Connor Christian (right) accepts bSI award.

Omaha, Neb. — buildingSMART International named HDR the winner in its “Operation and Maintenance Using Open Technology” category for the database HDR created for the Governor Mario M. Cuomo Bridge in New York. Connor Christian, HDR’s director of digital implementation services, accepted the award at the awards ceremony in London, United Kingdom.

The 3.1-mile-long twin-span Mario Cuomo Bridge is replacing the Tappan Zee Bridge crossing over the Hudson River, located less than 20 miles north of New York City. Project requirements included creating an as-built crossing database for maintenance and planning, which meant connecting different software models of drawings, certifications, reports, photos and other data.

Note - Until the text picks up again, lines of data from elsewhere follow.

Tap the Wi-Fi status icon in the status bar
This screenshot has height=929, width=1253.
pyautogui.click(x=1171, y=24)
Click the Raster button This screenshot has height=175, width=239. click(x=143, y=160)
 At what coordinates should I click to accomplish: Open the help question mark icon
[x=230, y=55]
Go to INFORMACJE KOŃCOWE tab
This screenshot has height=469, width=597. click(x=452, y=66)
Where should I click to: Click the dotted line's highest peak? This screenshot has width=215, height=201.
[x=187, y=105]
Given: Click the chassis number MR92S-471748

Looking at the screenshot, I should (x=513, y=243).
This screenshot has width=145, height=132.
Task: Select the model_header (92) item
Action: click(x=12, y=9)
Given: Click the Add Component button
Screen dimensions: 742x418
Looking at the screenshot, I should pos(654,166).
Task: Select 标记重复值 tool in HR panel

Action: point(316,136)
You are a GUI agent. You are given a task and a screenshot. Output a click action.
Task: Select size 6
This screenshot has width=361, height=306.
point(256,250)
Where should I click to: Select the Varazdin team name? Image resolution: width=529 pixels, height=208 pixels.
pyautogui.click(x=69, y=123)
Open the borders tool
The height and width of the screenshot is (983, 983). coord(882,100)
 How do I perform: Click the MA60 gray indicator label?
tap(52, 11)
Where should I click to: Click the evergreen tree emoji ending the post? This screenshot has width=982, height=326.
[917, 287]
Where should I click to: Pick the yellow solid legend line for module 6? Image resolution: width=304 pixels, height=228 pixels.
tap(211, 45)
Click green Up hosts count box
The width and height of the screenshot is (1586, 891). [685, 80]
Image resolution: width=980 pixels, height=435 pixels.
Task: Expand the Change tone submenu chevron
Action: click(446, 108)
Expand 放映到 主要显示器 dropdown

The database also needed to be capable of connecting operations and maintenance data throughout the bridge’s life cycle.

HDR’s digital services implementation team used open-source IFCs (Industry Foundation Classes) to create a common data environment and automatically connect disparate project data from more than 500 models. “IFCs are to data models what PDFs are to documents,” Christian explained. “They’re an open-file format that allow different models to use a common format, and they’re also a standard approved by the International Organization for Standardization.”

To date, the database has created more than 400,000 automatic data connections and the team estimates there will be more than a million connections made by the end of the project. “To connect these data elements manually would take staff roughly 11 years,” Christian said.

The buildingSMART International Awards recognize projects that demonstrate and inspire the use of open standards developed by the buildingSMART International community to overcome interoperability challenges in the industry.

“This is as big an award in the data modeling world as you can get,” Christian said. “Everyone on the project team was very honored to receive it.”

“The open-technology database was the right solution for the Mario M. Cuomo Bridge because it allowed efficient organization of vast amounts of design and construction-related data, and provides an adaptable long-term maintenance environment for the owner,” said Jeff Han, HDR principal project manager, Bridges & Structures.